The Law lists as its objectives:

… to ensure [that] Israeli authors [receive] proper pay for their creations, to promote literature in Israel, to preserve cultural diversity in the publication and in the distribution of books in Israel, to provide readers an opportunity to select among a wide range of books according to their wishes and tastes, and to enable competition among book publishers and book stores in regard to the quantity, the variety, and the quality of books that are offered to the consumer. (Id. § 1.)

The Law defines “an Israeli author” as “a person who has written a book in Hebrew or in Arabic or a book that was translated into Hebrew or to Arabic, and at the time of contacting the publisher was an Israeli citizen or his/her regular place of residence was in Israel.” (Id. § 2.) Publishers must pay Israeli authors certain percentages from the invoice price of books sold during the first eighteen months following publication of their first edition (hereinafter the “protection period”). (Id. § 3.) The invoice price is determined by publishers and may vary between the printed and the electronic editions of the same book. (Id. § 4.)

□ □ □ □ □

- _Problems to solve_:
[1] Rewrite the excerpt on Israel's book law from "The Law lists" to "consumer. (Id. § 1.)", changing "cultural diversity" to "cultural pluralism".
[2] According to the excerpt on Israel's book law, what span of time does the "protection period" cover?
The records have no connection to the text on Israel's book law.

Element and text position data

□ □ □ □ □

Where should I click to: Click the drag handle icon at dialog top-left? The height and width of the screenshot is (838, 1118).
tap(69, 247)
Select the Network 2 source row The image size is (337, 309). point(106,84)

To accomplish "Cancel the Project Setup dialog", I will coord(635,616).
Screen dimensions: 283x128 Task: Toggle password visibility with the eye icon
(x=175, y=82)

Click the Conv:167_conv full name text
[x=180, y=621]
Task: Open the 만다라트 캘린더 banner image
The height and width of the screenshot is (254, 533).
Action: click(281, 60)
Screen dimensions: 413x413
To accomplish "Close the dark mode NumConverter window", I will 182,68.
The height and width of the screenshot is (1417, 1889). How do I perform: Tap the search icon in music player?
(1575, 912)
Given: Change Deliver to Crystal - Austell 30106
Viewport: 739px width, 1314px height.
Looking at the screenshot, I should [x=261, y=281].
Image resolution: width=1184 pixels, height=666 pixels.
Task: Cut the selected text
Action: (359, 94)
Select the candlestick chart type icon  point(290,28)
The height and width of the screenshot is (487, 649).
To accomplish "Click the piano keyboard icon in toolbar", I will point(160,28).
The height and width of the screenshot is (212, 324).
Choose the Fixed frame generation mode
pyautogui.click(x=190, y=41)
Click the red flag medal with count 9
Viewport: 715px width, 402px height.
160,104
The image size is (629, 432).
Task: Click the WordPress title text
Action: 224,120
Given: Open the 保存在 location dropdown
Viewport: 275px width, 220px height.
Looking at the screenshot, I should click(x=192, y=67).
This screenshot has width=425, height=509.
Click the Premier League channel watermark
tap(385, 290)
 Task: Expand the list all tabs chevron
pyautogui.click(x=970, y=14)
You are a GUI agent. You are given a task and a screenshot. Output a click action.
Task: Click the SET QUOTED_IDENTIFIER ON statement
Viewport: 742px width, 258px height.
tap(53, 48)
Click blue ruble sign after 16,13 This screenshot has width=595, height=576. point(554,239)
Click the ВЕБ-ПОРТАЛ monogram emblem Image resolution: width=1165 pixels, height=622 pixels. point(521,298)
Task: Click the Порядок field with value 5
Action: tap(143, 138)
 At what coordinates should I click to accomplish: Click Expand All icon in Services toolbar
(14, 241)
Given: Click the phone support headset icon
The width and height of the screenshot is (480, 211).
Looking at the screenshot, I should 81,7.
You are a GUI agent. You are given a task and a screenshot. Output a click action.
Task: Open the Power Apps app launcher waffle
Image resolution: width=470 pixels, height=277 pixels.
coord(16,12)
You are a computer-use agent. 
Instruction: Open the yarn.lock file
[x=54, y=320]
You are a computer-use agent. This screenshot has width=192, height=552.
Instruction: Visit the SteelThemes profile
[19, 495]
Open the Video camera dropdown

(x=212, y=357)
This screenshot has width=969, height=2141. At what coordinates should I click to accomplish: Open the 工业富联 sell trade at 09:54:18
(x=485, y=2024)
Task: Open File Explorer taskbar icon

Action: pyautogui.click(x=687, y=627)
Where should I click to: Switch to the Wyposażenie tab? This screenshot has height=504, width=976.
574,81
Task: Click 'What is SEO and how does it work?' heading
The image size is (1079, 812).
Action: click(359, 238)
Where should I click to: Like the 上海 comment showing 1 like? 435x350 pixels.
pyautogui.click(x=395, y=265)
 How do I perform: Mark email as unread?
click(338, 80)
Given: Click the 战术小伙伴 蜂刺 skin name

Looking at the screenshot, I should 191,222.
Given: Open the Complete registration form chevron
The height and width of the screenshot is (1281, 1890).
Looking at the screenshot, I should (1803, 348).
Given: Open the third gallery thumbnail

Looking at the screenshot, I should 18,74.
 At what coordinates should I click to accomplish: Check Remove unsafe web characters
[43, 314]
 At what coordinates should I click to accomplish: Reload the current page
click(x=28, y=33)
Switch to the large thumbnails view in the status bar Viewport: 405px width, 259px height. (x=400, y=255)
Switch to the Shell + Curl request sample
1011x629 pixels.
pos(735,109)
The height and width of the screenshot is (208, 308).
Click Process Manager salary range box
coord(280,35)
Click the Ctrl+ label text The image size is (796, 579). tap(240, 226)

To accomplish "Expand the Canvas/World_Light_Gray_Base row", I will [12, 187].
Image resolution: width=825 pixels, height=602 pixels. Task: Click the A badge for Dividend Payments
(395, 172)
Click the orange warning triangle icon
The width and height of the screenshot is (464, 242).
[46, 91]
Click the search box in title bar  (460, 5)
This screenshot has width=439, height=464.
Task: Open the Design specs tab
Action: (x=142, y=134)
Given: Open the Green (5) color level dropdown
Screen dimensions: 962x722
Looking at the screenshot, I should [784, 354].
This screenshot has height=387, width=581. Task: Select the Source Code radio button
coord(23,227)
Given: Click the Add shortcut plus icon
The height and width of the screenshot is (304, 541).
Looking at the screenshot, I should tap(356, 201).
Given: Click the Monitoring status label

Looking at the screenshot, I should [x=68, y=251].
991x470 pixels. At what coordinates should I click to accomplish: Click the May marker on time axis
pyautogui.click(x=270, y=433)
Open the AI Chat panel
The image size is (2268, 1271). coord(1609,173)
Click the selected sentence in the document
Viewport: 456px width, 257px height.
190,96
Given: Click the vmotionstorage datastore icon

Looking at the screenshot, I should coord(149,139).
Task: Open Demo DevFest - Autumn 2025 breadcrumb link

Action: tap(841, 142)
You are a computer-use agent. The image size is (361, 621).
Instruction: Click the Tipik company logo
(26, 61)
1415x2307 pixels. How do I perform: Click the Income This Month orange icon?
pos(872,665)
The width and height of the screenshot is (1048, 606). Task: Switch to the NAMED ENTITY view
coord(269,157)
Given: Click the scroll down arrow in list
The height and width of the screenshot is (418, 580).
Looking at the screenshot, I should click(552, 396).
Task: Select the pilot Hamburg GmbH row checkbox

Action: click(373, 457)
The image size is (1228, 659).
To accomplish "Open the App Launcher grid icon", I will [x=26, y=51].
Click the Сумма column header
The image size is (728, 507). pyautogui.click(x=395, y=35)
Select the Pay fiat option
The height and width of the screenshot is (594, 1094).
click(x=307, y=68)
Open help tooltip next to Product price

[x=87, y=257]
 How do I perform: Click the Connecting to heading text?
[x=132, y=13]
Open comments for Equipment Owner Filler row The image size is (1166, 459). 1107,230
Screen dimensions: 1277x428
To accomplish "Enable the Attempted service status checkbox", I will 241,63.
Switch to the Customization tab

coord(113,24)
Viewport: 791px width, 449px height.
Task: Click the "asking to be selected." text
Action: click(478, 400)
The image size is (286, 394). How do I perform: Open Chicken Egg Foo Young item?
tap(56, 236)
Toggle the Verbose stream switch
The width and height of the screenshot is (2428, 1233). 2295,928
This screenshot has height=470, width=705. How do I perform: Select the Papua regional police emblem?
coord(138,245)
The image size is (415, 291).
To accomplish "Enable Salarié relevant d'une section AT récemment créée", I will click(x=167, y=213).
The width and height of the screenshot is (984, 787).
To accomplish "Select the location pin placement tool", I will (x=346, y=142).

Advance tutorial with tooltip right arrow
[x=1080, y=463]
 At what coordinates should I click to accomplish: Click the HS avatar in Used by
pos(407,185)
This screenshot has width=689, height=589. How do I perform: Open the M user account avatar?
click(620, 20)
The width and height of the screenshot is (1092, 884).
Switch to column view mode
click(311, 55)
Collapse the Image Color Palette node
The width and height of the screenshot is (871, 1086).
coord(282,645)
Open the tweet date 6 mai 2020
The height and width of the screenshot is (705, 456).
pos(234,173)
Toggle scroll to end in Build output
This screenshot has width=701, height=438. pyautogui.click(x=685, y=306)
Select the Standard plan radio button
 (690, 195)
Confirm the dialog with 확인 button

□ □ □ □ □

- _Full answers_:
[1]
The Law lists as its objectives:

… to ensure [that] Israeli authors [receive] proper pay for their creations, to promote literature in Israel, to preserve cultural pluralism in the publication and in the distribution of books in Israel, to provide readers an opportunity to select among a wide range of books according to their wishes and tastes, and to enable competition among book publishers and book stores in regard to the quantity, the variety, and the quality of books that are offered to the consumer. (Id. § 1.)

[2] The first eighteen months following publication of a book's first edition.